> _Work item_:
Report the tally of lines featuring the word "dimensions" in the entries below, without anything else.

> _Task data_:
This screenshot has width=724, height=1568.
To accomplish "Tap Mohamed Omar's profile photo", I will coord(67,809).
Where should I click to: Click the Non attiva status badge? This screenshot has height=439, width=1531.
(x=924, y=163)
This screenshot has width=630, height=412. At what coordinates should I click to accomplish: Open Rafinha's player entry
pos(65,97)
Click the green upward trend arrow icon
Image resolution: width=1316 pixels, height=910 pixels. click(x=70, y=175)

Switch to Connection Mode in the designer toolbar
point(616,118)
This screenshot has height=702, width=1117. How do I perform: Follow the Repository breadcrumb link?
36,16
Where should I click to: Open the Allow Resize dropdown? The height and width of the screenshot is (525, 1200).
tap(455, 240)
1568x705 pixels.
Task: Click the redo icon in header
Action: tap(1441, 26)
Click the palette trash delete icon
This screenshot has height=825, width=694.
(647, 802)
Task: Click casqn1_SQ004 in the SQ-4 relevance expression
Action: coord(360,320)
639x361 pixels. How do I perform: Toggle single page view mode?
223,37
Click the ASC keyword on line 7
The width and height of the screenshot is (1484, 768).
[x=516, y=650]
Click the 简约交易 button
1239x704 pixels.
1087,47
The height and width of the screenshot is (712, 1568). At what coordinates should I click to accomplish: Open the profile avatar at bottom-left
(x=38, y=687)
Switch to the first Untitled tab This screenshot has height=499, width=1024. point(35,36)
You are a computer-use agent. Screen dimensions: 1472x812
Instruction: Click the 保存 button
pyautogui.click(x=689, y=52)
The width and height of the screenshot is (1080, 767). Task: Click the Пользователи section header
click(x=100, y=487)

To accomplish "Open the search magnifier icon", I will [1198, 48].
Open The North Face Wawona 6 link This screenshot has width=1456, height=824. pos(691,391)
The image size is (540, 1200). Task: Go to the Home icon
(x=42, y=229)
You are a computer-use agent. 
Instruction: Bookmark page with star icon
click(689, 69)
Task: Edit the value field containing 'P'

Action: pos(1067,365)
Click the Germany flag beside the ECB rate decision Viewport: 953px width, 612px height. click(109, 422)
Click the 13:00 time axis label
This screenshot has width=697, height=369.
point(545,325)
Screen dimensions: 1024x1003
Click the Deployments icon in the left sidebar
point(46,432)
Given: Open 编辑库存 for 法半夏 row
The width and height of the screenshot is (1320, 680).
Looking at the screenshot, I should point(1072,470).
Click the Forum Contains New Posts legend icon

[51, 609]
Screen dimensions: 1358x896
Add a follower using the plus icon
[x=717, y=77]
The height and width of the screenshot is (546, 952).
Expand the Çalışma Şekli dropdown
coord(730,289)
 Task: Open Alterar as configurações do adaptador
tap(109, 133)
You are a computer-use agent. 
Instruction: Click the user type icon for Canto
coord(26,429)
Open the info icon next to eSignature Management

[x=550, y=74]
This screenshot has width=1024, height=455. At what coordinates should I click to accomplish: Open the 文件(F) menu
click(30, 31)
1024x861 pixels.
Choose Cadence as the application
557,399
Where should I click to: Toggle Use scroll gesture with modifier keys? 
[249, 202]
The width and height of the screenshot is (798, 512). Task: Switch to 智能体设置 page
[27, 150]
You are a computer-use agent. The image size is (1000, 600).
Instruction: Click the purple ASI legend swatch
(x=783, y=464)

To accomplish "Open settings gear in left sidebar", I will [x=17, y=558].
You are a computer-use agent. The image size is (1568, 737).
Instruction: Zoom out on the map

> _Reply to the task_:
3